Sat, Mar 23, 2013 - Page 1 News List

Cyprus scrambles to get bailout deal, or collapse


Protesters shout slogans during an anti-bailout rally by employees of Cyprus Popular Bank outside the parliament in Nicosia yesterday.

Photo: Reuters

Russia rebuffed Cypriot entreaties for aid yesterday, leaving the country’s increasingly isolated leaders scrambling to strike a bailout deal with the EU by next week or face the collapse of its financial system.

In Nicosia, the country’s biggest bank urged politicians to make haste and cut a deal with their EU partners, while parliament considered proposals to nationalize pension funds, pool state assets and split the country’s second-largest bank in a desperate effort to satisfy exasperated European allies.

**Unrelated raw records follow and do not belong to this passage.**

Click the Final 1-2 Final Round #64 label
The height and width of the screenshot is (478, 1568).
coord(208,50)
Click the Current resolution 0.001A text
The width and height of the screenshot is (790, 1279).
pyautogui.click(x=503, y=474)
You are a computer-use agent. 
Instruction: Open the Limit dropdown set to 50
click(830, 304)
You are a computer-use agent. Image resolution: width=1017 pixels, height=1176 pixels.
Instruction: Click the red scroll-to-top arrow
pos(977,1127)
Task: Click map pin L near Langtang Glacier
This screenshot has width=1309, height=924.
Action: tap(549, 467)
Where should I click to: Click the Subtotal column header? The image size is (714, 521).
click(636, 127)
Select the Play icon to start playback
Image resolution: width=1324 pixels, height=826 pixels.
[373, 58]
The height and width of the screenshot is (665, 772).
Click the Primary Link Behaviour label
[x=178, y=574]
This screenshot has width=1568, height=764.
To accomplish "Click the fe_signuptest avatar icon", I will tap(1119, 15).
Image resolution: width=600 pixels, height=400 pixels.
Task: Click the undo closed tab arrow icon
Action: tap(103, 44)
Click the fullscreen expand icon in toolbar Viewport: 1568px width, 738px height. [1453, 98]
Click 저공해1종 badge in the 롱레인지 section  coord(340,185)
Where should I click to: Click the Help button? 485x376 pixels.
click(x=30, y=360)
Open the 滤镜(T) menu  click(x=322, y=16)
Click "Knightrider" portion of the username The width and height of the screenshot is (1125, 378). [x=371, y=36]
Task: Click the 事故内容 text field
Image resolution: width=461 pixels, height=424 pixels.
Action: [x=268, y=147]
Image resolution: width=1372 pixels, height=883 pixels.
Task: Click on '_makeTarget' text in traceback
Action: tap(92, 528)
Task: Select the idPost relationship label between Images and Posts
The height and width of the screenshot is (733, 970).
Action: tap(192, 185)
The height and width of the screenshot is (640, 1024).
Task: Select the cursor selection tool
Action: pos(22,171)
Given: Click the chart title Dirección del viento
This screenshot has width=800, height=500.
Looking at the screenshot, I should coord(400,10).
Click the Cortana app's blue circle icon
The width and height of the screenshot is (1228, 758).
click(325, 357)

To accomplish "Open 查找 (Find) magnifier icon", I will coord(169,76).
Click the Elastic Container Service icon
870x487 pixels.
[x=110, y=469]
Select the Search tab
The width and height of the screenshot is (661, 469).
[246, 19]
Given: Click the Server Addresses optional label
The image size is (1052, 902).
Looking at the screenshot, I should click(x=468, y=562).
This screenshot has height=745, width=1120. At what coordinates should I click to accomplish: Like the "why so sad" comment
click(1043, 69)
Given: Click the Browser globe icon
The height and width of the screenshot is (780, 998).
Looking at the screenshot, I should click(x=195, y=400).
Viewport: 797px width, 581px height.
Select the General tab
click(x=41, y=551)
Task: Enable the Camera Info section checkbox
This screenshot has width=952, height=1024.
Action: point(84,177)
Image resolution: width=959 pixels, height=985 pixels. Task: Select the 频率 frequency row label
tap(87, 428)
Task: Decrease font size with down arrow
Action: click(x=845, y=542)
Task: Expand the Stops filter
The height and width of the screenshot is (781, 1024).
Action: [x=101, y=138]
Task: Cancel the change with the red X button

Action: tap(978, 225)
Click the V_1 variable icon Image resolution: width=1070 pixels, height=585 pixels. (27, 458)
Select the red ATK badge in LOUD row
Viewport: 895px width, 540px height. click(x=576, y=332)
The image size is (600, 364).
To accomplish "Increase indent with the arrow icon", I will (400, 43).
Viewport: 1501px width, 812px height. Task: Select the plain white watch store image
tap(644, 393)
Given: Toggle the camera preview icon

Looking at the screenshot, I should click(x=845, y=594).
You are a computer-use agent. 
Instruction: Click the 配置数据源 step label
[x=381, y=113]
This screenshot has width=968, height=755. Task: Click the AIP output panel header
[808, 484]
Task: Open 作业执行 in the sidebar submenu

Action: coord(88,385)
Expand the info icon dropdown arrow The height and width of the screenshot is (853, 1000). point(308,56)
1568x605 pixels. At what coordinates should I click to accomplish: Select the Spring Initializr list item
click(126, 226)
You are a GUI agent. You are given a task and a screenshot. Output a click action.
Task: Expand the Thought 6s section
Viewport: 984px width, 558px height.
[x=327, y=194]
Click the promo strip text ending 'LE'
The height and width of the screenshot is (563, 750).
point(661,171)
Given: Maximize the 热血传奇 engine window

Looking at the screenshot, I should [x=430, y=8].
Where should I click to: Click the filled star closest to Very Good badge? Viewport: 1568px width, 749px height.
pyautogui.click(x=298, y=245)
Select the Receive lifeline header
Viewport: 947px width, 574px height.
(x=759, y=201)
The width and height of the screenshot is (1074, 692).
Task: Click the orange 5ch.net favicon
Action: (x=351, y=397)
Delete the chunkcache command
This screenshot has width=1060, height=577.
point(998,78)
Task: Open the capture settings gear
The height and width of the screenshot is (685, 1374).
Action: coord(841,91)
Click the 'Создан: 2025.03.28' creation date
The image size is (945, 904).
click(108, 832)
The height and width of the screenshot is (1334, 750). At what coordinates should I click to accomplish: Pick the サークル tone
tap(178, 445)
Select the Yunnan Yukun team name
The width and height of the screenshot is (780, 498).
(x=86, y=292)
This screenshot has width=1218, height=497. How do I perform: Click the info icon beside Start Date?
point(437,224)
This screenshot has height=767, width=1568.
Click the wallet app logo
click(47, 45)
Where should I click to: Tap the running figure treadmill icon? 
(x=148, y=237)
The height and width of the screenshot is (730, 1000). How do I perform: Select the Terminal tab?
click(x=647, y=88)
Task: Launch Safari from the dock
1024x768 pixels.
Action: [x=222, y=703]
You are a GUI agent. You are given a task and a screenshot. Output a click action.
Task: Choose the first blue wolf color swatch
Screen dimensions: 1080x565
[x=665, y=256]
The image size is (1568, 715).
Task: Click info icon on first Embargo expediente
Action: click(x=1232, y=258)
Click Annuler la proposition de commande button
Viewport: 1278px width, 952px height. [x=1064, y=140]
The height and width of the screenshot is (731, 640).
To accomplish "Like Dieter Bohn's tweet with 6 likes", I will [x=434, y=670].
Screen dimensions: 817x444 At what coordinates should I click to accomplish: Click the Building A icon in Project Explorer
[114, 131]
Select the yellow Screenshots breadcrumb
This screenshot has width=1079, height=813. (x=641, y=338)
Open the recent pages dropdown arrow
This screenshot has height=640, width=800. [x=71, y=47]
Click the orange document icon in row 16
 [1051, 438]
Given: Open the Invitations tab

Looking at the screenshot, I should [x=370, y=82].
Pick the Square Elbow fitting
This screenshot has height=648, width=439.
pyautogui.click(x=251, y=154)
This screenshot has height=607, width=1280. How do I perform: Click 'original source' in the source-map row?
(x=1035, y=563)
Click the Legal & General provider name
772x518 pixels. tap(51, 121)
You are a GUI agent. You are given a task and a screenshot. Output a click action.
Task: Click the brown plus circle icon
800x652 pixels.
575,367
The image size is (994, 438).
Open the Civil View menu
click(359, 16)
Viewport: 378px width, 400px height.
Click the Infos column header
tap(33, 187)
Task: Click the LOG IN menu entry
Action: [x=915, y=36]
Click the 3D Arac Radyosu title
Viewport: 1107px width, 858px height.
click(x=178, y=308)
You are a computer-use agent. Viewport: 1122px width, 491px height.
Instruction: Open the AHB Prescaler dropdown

The governor of the Cypriot Central Bank, Panicos Demetriades, warned political leaders the country would face a disorderly bankruptcy on Tuesday unless they approved the bills, an official present at the talks said.

“The next few hours will determine the future of the country,” government spokesman Christos Stylianides said before the parliamentary debate. “We must all assume our share of the responsibility.”

Even if the measures are approved, there was no confirmation they would raise the 5.8 billion euros (US$7.5 billion) demanded by the EU in return for a 10 billion euro bailout to avoid a default.

The biggest local bank, the Bank of Cyprus, urged the government to go back and make a deal with the EU, under which larger deposits of more than 100,000 euros would be taxed. It was preferable, it said, to a collapse of the system and a return to the Cypriot pound, which would wipe out assets.

“There must be no further delay,” the bank said.

Cypriot insistence on taxing even small savers — in hopes of limiting damage to an offshore banking sector heavily dependent on larger Russian depositors — saw a bailout deal that had been agreed with the EU a week ago rejected by parliament on Tuesday.

Several hundred people rallied peacefully outside parliament yesterday, holding banners saying: “No to the victimization of banks.”

Elsewhere, depositors, who have been besieging bank cash machines all week, queued again to withdraw what they could.

The clock was running down to a Monday deadline set by the European Central Bank for a deal to be struck before it cuts funds to Cyprus’ stricken banks, potentially pushing it out of Europe’s single currency.